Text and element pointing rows
------------------------------

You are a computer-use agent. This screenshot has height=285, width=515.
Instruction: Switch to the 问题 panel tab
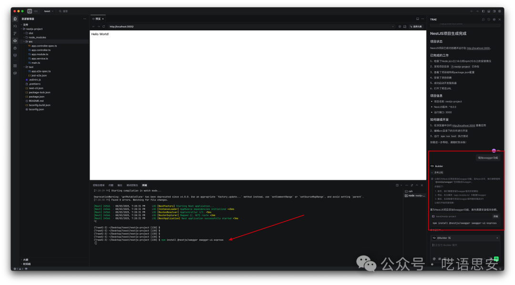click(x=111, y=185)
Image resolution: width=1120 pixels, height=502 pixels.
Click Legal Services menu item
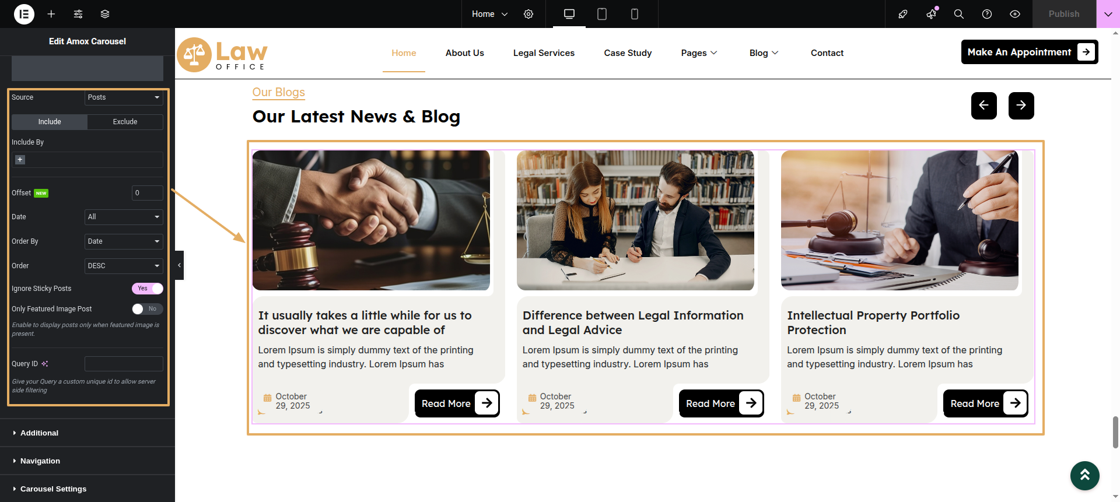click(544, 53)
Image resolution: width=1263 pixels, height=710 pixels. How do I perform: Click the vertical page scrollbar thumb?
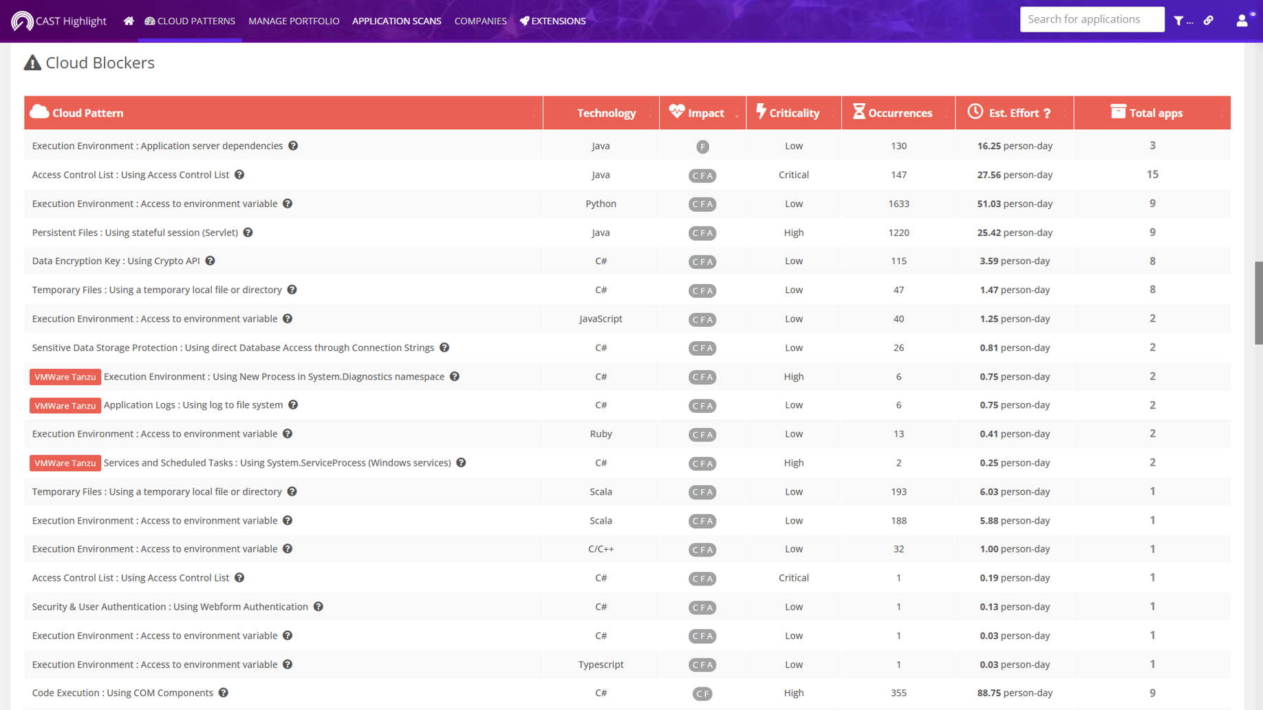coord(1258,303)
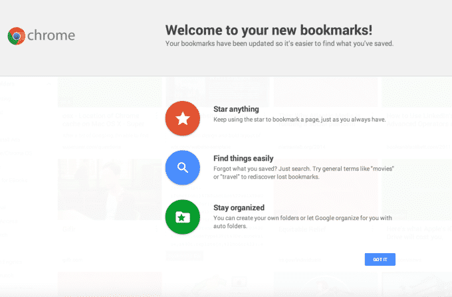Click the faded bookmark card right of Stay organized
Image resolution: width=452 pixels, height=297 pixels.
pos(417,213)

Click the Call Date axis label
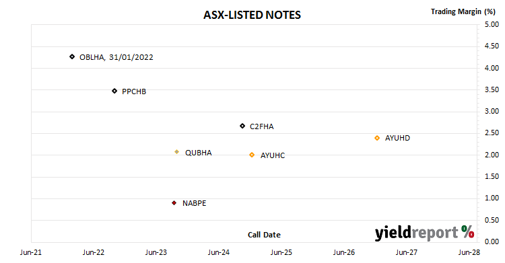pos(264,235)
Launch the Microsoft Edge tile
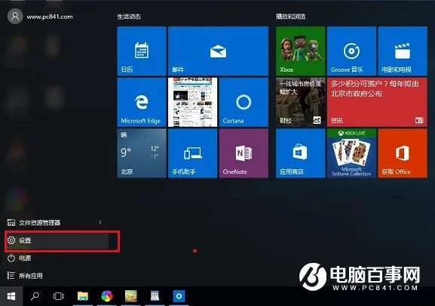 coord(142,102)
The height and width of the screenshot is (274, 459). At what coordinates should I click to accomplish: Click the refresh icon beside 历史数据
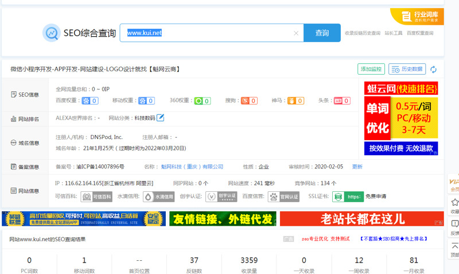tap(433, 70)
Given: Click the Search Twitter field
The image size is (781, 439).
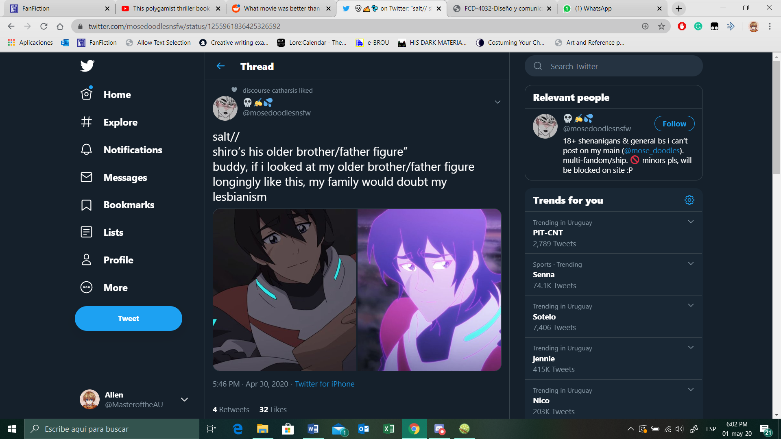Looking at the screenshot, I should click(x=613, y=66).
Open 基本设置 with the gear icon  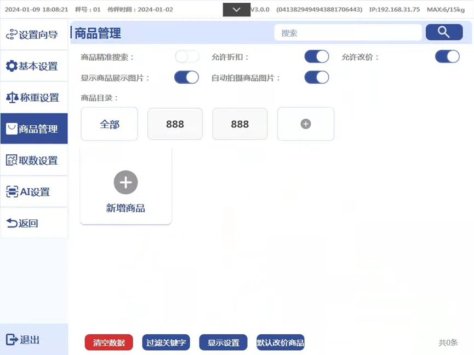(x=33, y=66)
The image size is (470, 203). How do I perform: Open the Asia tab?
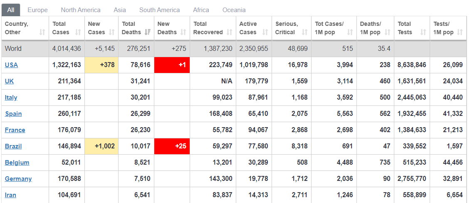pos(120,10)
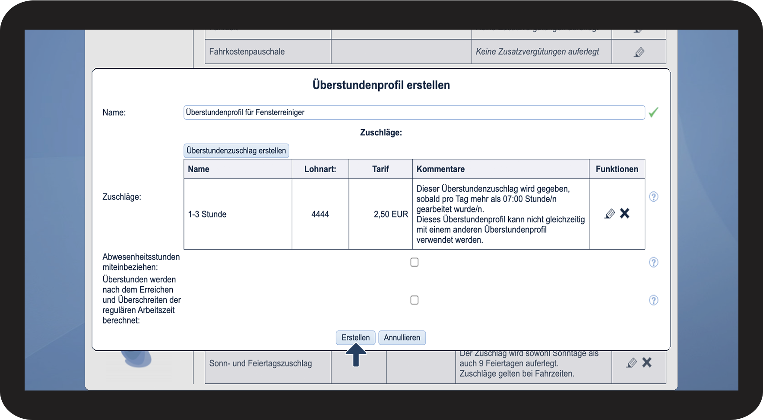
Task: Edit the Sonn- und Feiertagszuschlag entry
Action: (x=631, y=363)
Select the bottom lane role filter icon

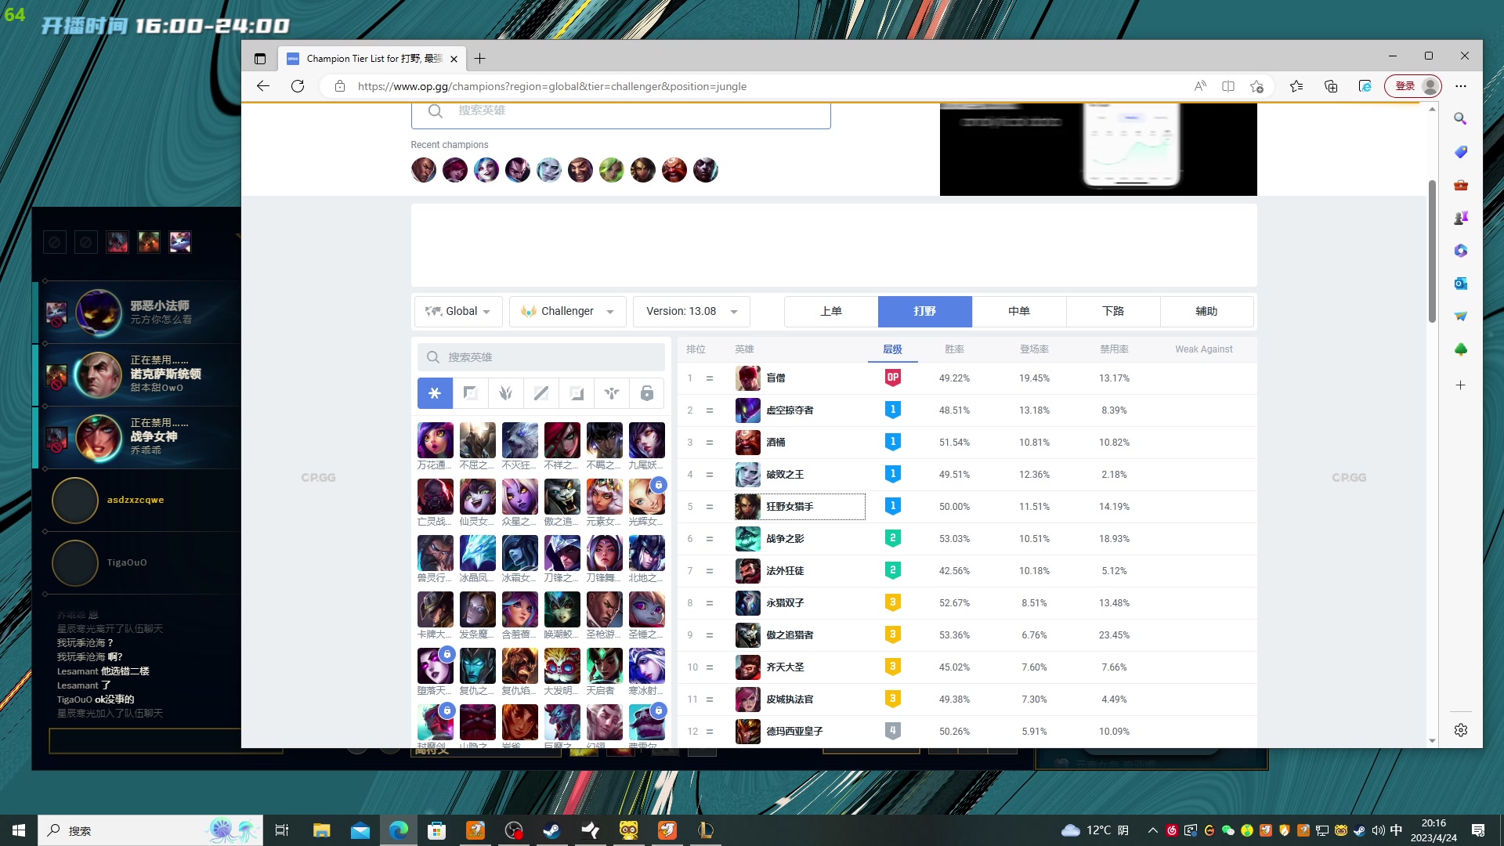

------------------------------

**WHAT NEEDS TO BE DONE**
Copy every line from the one that contains "Image resolution: width=1263" up to and including the one that contains "pos(417,213)", leaving out the pictures.

**THE REPLY**
Image resolution: width=1263 pixels, height=710 pixels. How do I perform: Click the vertical page scrollbar thumb?
coord(1258,303)
Click the faded bookmark card right of Stay organized
Image resolution: width=452 pixels, height=297 pixels.
pos(417,213)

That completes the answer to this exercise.